O empregado afirmou na reclamação trabalhista que foi contratado como operador central, mas deveria ser enquadrado como vigilante, já que a empregadora exigia tal curso e pagava todas as reciclagens. Assim, ele pedia direitos como o adicional de periculosidade e o reconhecimento de seu enquadramento ao Sindicato das Empresas de Segurança Privada, Segurança Eletrônica e Cursos de Formação do Estado de São Paulo. Em primeira instância, o juiz concedeu a parcela ao autor da ação.

Em sua defesa, o shopping alegou que o operador tinha a missão de zelar e controlar o fluxo de pessoas no local e que ele não corria riscos de violência física ou roubo. O Tribunal Regional do Trabalho da 2° Região (Grande São Paulo e litoral paulista) aceitou esses argumentos e modificou a decisão inicial, argumentando que as atividades do operador não se enquadravam nas listadas como perigosas pela Norma Regulamentadora (NR) 16 da Secretaria Especial de Previdência e Trabalho. Além disso, o funcionário não utilizava armas e não possuía o registro na Polícia Federal, conforme exige a Lei 7.102/1983.
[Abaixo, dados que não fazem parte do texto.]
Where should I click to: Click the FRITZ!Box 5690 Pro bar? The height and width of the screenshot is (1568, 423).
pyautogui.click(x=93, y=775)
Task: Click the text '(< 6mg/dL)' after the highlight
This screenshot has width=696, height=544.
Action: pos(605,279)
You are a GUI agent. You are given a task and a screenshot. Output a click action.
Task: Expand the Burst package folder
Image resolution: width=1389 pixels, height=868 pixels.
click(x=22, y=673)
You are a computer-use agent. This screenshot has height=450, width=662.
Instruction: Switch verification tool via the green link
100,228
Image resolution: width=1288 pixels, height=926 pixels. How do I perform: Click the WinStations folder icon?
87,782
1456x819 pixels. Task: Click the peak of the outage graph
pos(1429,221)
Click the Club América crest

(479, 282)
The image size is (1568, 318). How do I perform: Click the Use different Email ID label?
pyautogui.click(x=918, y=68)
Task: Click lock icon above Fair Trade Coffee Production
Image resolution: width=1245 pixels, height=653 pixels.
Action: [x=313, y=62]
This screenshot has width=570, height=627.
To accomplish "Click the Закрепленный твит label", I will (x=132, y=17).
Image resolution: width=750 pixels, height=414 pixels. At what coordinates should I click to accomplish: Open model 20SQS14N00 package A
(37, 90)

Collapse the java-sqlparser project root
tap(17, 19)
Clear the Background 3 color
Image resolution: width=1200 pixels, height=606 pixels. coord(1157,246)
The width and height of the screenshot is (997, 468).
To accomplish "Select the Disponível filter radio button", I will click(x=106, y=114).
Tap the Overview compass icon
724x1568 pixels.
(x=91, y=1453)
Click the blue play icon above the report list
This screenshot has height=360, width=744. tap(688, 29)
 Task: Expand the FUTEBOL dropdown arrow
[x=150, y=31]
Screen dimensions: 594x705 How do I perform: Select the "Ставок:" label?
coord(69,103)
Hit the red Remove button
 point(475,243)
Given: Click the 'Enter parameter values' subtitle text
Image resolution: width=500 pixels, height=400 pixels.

O TST manteve a decisão. A ministra Kátia Arruda, relatora do recurso, esclareceu que o adicional é concedido somente aos empregados de segurança privada ou que façam monitoramento em instalações públicas, de acordo com o Anexo 3 da NR 16. Para ela, após a decisão do TRT, não era possível reconhecer a atividade do operador como vigilante, mas, sim, como vigia. A decisão foi unânime. Com informações da assessoria de imprensa do TST.